- Task to carry out
Among the records that follow, how many lines contain the word "Select"? Give the number and no other words.

- Records to process
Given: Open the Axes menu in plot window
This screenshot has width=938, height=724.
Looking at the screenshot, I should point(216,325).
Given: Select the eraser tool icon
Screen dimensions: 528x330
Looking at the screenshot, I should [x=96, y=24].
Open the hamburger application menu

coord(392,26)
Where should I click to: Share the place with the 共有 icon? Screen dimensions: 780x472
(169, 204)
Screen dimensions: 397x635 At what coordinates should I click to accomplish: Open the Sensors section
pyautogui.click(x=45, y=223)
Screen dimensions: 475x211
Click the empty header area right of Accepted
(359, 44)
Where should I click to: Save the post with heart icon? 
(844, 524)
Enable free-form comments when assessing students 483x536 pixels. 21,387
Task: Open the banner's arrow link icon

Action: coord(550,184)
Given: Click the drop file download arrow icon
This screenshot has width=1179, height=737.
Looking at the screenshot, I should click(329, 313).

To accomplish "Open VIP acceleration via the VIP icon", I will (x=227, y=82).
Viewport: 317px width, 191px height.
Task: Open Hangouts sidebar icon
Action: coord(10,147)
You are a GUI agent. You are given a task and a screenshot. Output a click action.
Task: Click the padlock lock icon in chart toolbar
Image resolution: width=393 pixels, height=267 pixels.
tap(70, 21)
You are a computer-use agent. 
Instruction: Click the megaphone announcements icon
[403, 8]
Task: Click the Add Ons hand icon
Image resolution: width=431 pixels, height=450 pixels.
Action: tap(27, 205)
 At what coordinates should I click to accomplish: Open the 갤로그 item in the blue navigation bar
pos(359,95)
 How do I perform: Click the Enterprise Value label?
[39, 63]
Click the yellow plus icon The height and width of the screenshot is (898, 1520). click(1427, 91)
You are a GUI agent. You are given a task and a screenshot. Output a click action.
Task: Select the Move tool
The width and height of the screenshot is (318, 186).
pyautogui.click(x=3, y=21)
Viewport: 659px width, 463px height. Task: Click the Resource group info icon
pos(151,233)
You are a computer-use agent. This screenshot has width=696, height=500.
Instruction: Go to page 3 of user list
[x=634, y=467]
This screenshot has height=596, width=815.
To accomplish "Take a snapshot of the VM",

- Solution to the exercise
2